L'Amour médecin fournit un bon exemple de ce
que peut être un « rituel de la circonstance ». Pour tenter de l’expliquer, rappelons-nous tiendrait un double
discours : l’un à l’intention de la galerie, faisant preuve d’une belle unanimité ; l’autre où
les dissensions internes se manifestent bruyamment. Mais il arrive parfois que messieurs
les médecins fassent preuve de peu de retenue et étalent devant leurs patients certaines divergences. Lorsque Sganarelle demande
à quatre illustres médecins (personnages caricaturaux copiés sur des médecins bien connus à l’époque) de se prononcer
sur le mal qui affecte sa fille, ceux-ci s’affrontent sans scrupule, chacun y allant de son propre diagnostic sans se
soucier de l’avis des autres. La maladie, à l’époque, est perçue comme étant le résultat d’un déséquilibre
des humeurs qu’il faut rétablir au moyen de purges, de saignées et de lavements…
Le comique de la situation est évident puisque la survie de la malade semble dépendre d’opinions contradictoires
que chacun défend avec fureur alors que le spectateur sait très bien que Lucinde feint la maladie afin d’être mariée
à Clitandre.
Plus qu’à l’incompétence des médecins, Molière s’en prend surtout
à la faculté de médecine où l’idée de progrès paraît heurter certaines consciences et semble pousser les autorités
à se cantonner dans un immobilisme résolu, voire rétrograde. Il est intéressant de constater que la comédie permet de critiquer, parfois avec excès, l’autorité des anciens.
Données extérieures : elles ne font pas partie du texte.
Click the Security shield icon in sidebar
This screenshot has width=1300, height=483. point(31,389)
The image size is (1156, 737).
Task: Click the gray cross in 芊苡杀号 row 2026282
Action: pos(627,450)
La situation de Molière en tant qu’artiste à la cour du roi, ne lui permettait pas de s’en prendre librement à
n’importe qui. Les privilèges dont il jouissait avaient des limites et les ennuis que lui causa le Tartuffe en constituent un bon exemple. Toutefois, l’institution médicale du XVIIe s’était affranchie
de l’Église et était essentiellement bourgeoise, d’où sa vulnérabilité.
Mais derrière cette querelle
d’idées, les comédies « médicales » de Molière mettent aussi en scène le drame bien réel de la maladie, de
l’incompréhension qu’elle suscite et de l’exclusion qu’elle entraîne souvent.